On Friday, the appellate court resumed a spirited internal debate over the finality of patent judgments, and whether they can be trumped by decisions from the U.S. Patent and Trademark Office.
A divided panel of the U.S. Court of Appeals for the Federal Circuit ruled that an injunction against infringing a patent, and an $18 million fine for violating it, can be wiped out years later by a PTO decision canceling the patent.
Judge Timothy Dyk wrote that the PTO’s decision on reexamination rendered an injunction against Minnesota-based Lawson Software void from the beginning.
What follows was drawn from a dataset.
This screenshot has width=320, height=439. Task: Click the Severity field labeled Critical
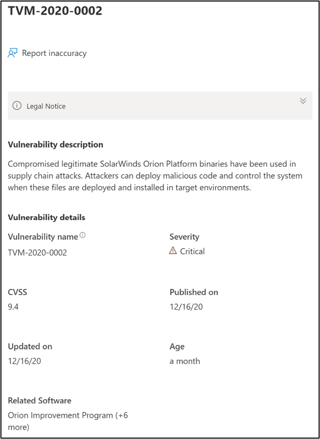(x=191, y=251)
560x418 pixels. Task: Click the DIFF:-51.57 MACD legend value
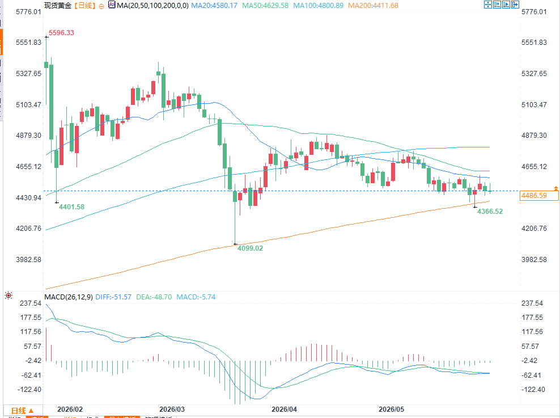point(113,297)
Because the $18 million fine hadn’t met final approval on appeal, it disappeared with the injunction, Dyk held. Chief Judge Sharon Prost concurred.
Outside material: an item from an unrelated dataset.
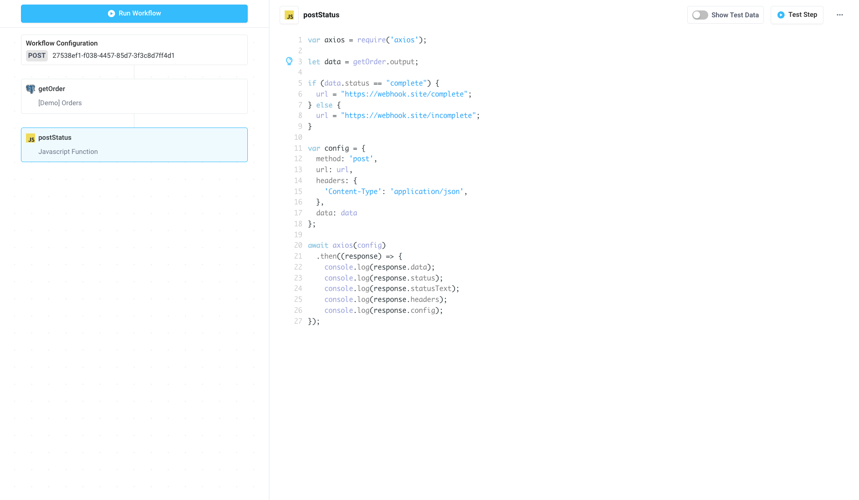This screenshot has width=859, height=500.
Task: Click the JS icon on the postStatus step card
Action: 31,138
Dissenting Judge Kathleen O’Malley said Friday’s decision in ePlus v. Lawson Software will “further displace the critical role of district courts in patent infringement suits.”
A similar debate over finality fractured the entire court last year, when O’Malley and three other judges urged their colleagues to reconsider Fresenius v. Baxter International. “If we are bound by Fresenius II on these facts, I find Fresenius II even more troubling than I initially believed,” O’Malley wrote Friday.
Virginia-based IT service company ePlus Inc. sued Lawson Software Inc. in 2009 for infringing its patents on using electronic databases to search and select products from third-party vendors. A jury ruled that Lawson infringed on five claims, and U.S. District Judge Robert Payne of the Eastern District of Virginia enjoined Lawson from selling or supporting some of its products.
On appeal, the Federal Circuit held four of the five patent claims invalid, and remanded for Payne to determine “what changes are required to the terms of the injunction.” Payne left the injunction in place and held Lawson in contempt for continuing to violate it.
While Lawson appealed the $18 million fine, the PTO canceled ePlus’ sole remaining patent claim on reexamination.
All three Federal Circuit judges agreed Friday that the PTO decision means the injunction has no force going forward. The harder question was whether Lawson still has to pay the fine for its previous infringement.
Dyk pointed to U.S. Supreme Court and other circuit cases throwing out civil sanctions when the underlying injunction is reversed on appeal. “This case is not distinguishable on the ground that the injunction has been set aside as the result of the PTO proceeding rather than a court judgment,” Dyk wrote.
Just as in Fresenius, he wrote, the jury verdict and injunction weren’t final because the Federal Circuit had instructed Payne to reconsider the scope of relief.
O’Malley disagreed, saying the Federal Circuit had already signed off on validity and infringement, and its remand order had been extremely limited. The majority’s approach, she wrote, “ignores the role of Article III courts in our constitutional structure.”
Gibson, Dunn & Crutcher partner Mark Perry argued the appeal for Lawson. Goodwin Procter partner Michael Strapp argued for ePlus.